Inside the box is plenty of pro- cessing power including a quad-core DSP, along with 768-kilohertz/32-bit digital-to-analog converters. Of the 11 channels of amplification, the five main channels offer 140 watts each, while the six others are rated for 60 watts each (two channels driven into 8 ohms). While on paper this looks somewhat weak for a flagship, my experience with Anthem is that they don’t embellish their amplifier specs, so I’m curious to see how this measures; check our Test Bench box for the results. Anthem uses traditional Class AB amplification for the five main channels and Class D topology for the back surround and height channels where ultimate full-bandwidth sound quality plays a less important role, which presumably keeps the chassis a bit cooler when the unit is running full bore.

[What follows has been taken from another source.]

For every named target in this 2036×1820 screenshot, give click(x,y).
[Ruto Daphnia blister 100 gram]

Room correction is a definite must-have for a flagship, and this one offers what is arguably a best-in-class solution: the proprietary Anthem Room Correction (ARC). Unlike other software on the market, ARC will work on all 11 speakers in your system in addition to your subwoofer, with one caveat. Those of us with dual subs are at a slight disadvantage because the program equalizes dual subs as one. I’d love to see Anthem treat each one individually.

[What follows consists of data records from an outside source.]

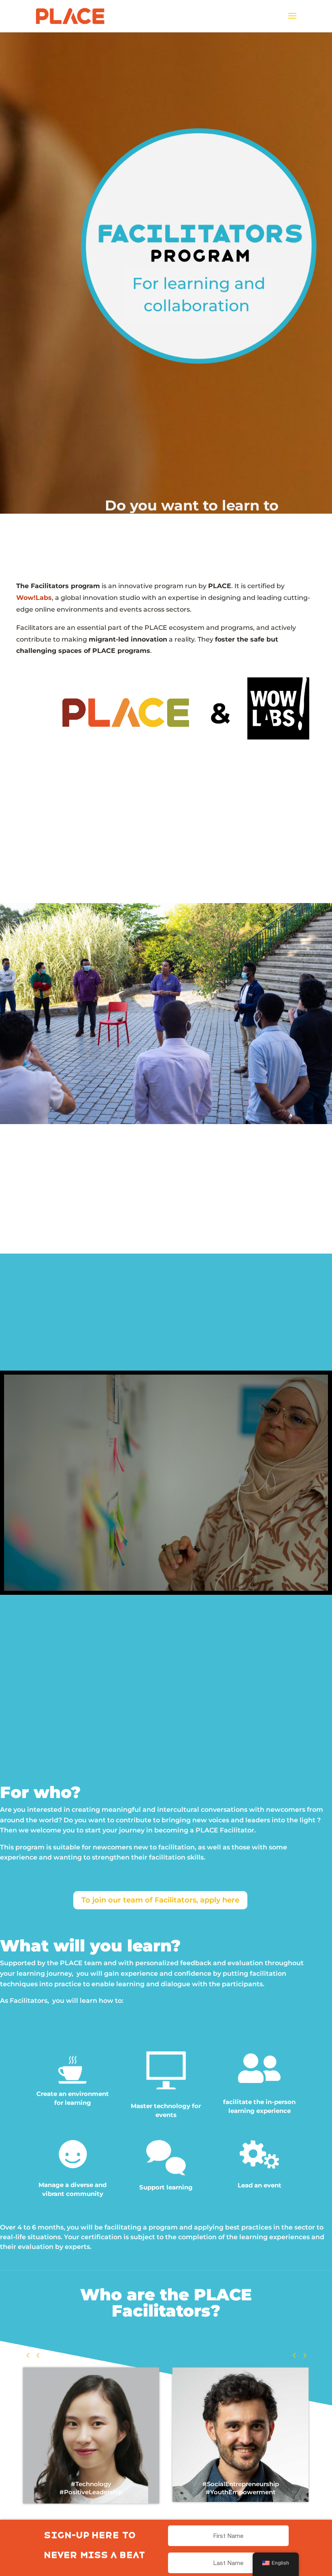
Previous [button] (33, 2355)
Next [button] (299, 2355)
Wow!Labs (34, 597)
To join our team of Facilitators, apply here (160, 1900)
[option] (142, 2406)
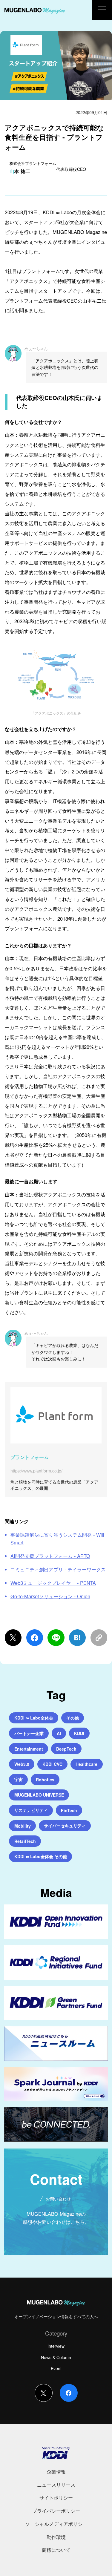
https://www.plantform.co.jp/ (36, 1471)
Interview (56, 2346)
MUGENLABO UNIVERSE (39, 1795)
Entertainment (28, 1749)
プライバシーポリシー (56, 2510)
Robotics (45, 1780)
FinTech (69, 1810)
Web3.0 (21, 1764)
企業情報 (56, 2471)
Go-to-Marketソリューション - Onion (50, 1596)
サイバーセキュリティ (65, 1826)
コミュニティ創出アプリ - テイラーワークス (58, 1569)
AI (59, 1733)
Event (56, 2368)
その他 (72, 1718)
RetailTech (25, 1841)
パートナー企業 (29, 1733)
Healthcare (86, 1764)
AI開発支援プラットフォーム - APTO (50, 1555)
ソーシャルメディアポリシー (56, 2523)
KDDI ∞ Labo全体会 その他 (40, 1856)
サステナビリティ (31, 1810)
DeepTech (66, 1749)
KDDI (79, 1733)
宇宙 (18, 1779)
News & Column (56, 2357)
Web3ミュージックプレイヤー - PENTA (53, 1582)
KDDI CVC (52, 1764)
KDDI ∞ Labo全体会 (33, 1718)
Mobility (22, 1826)
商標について (56, 2549)
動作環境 (56, 2536)
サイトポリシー (56, 2497)
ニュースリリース (56, 2484)
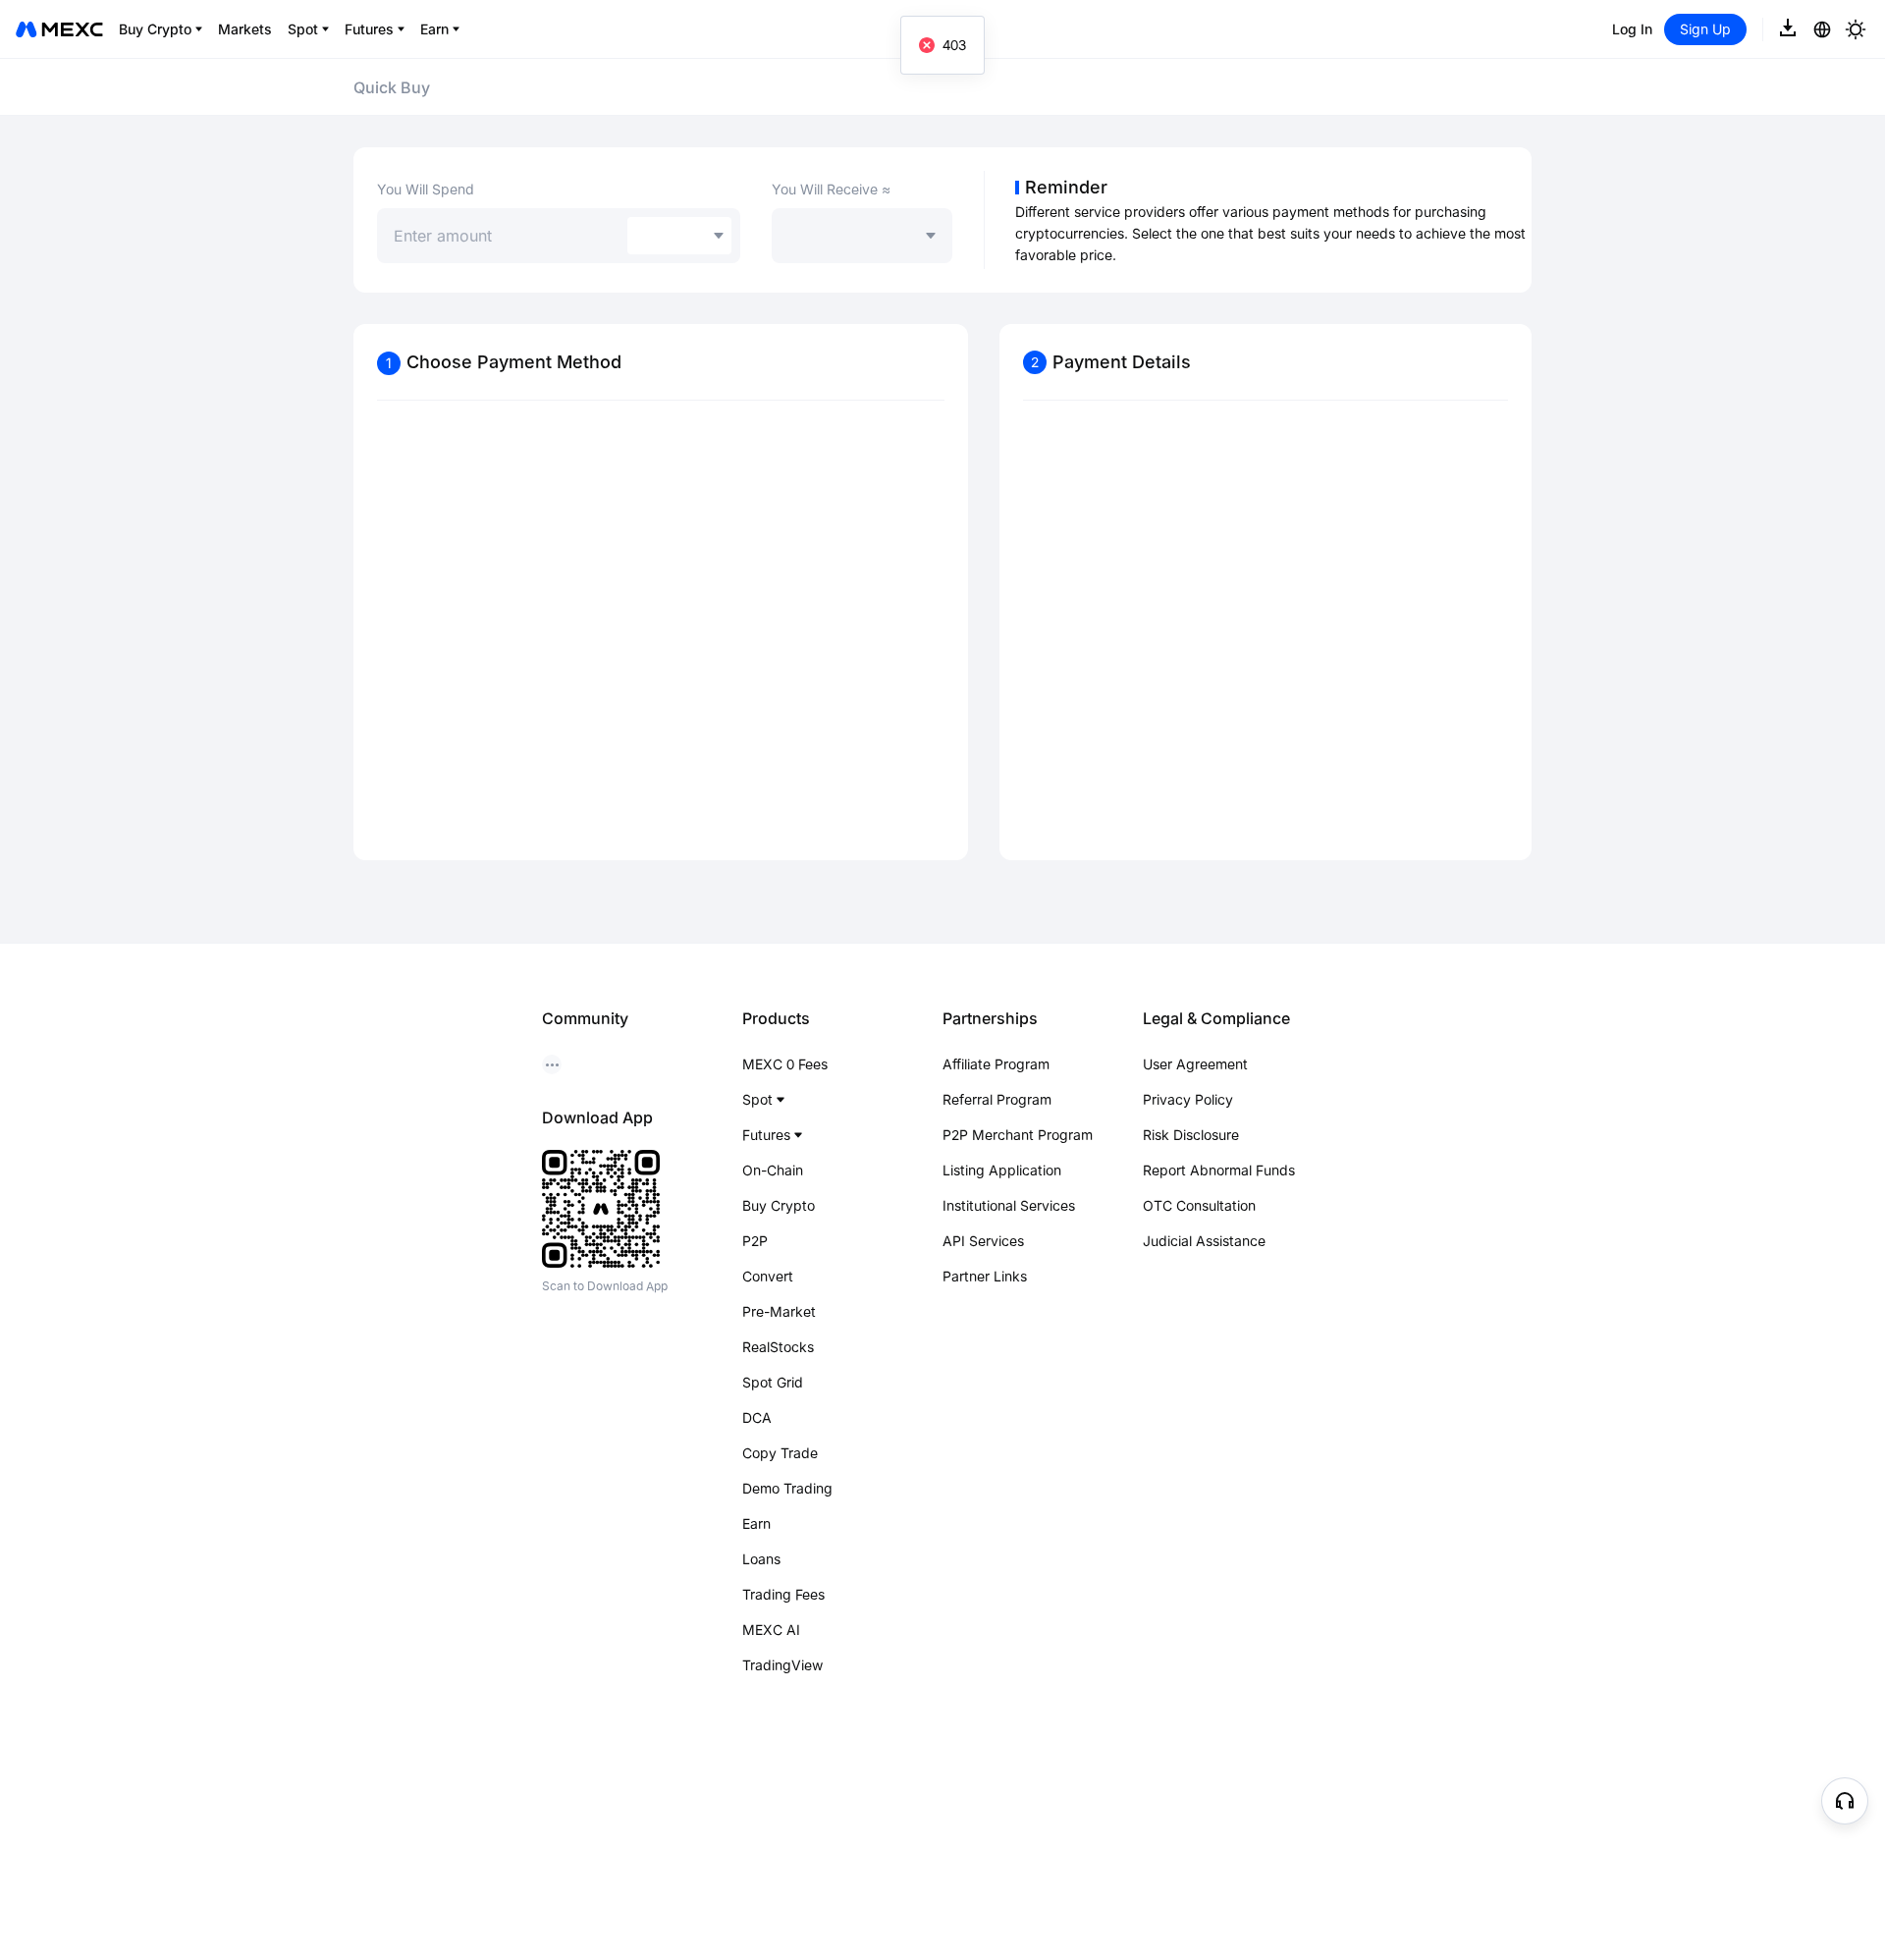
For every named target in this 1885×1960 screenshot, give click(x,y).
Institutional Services (1008, 1205)
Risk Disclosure (1191, 1134)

The MRX 1120 doesn’t offer any internal streaming options or Bluetooth, but it does sport DTS Play-Fi, which allows you to use the Play-Fi app on mobile devices to stream music from local sources, including your phone, and popular services like Amazon Music, iHeartRadio, Spotify (premium account required), and Pandora, just to name a few; it also provides DLNA compatibility with your home network and Internet Radio. Furthermore, Play-Fi doesn’t compress the audio, and it will support file formats up to 192-kHz/ 24-bit hi-res as long as your network and mobile device support the data rates. While setup of Play-Fi didn’t go as smoothly as I’d hoped (it took me three attempts with my iPad), once it was configured, it worked like a charm. Though I didn’t test Play-Fi’s multiroom capabilities, once the system is set up you can add standalone Play-Fi-compliant wireless speakers (such as those from Anthem’s sister company Paradigm) around your home and operate them from the same app.
Source components for this review included an Oppo BDP-103D Blu-ray player, Samsung UBD-K8500 Ultra HD Blu-ray player, TiVo Series 3, Xbox 360, and Logitech Squeezebox Touch with both digital coax and analog stereo outputs. I tested the receiver’s Zone 2 stereo outputs by feeding them to a NEAR 6XL amplifier that powers my outdoor speakers and subwoofer.